Friday, January 5, 2007

More to whet your appetite...

On the author of Shantaram:

Gregory David Roberts was born in Melbourne, Australia. Sentenced to nineteen years in prison for a series of armed robberies, he escaped and spent ten of his fugitive years in Bombay - where he established a free medical clinic for slum-dwellers, and worked as a counterfeiter, smuggler, gunrunner, and street soldier for a branch of the Bombay mafia. Recaptured, he served out his sentence, and established a successful multimedia company upon his release. Roberts is now a full-time writer and lives in Bombay.

Well, hmmm....that's what the book is about. But it's fiction. So what's up? From an interview:

Q. When did the idea of an autobiography, with the city both as a character and as a backdrop, first strike you?

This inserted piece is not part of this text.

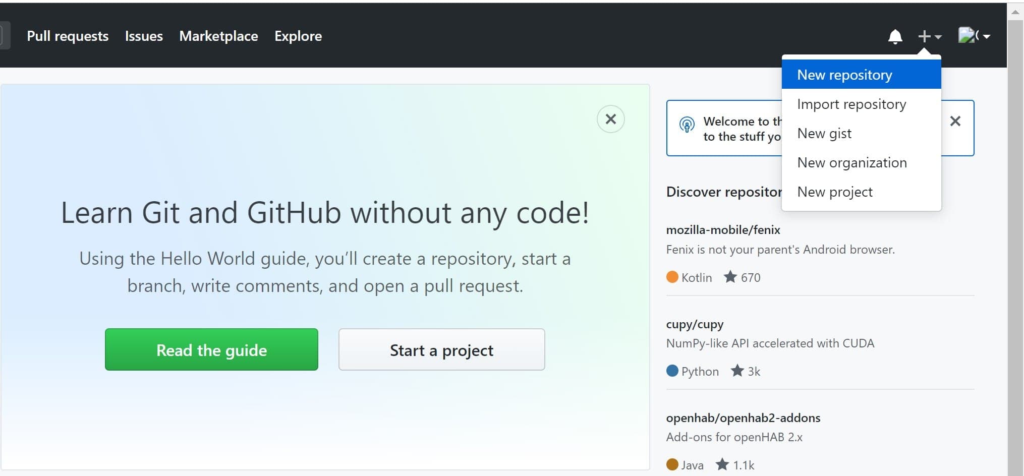Click the star icon for mozilla-mobile/fenix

A. With respect, Shantaram is not an autobiography, it’s a novel. If the book reads like an autobiography, I take that as a very high compliment, because I structured the created narrative to read like fiction but feel like fact. I wanted the novel to have the page-turning drive of a work of fiction but to be informed by such a powerful stream of real experience that it had the authentic feel of fact.
That being said, the answer to your question is that I made the decision – to include myself in my own work – while I was on a smuggling run to Africa. I sat at a table in my favourite dive in Kinshasa, in what was then the nation of Zaire, and shared a drinking session with five other men who were all in the city as smugglers, mercenaries, and law-breakers. We took turns to tell each other our stories. When the other men voted my story the most interesting, I made the decision to stop writing from the invisible, omniscient author’s perspective, and to include myself in my work.


I'm on page 200, and it is fascinating and worth every page.... more to come....


3 comments:

jay are said...

NOW I remember this book. As soon as you told about the author, I remember reading about him and this book. I wondered whether it'd be good....sounds like a winner. Keep us posted.

lazy cow said...

Fantastic. I didn't realise it was a novel, I thought it was non-fiction. Looking forward to cracking open my lovely hardback copy that I bought cheaply sometime this year!

tanabata said...

This has been intimidating me from it's place on the shelf for quite some time now. Sounds like I shouldn't wait too much longer.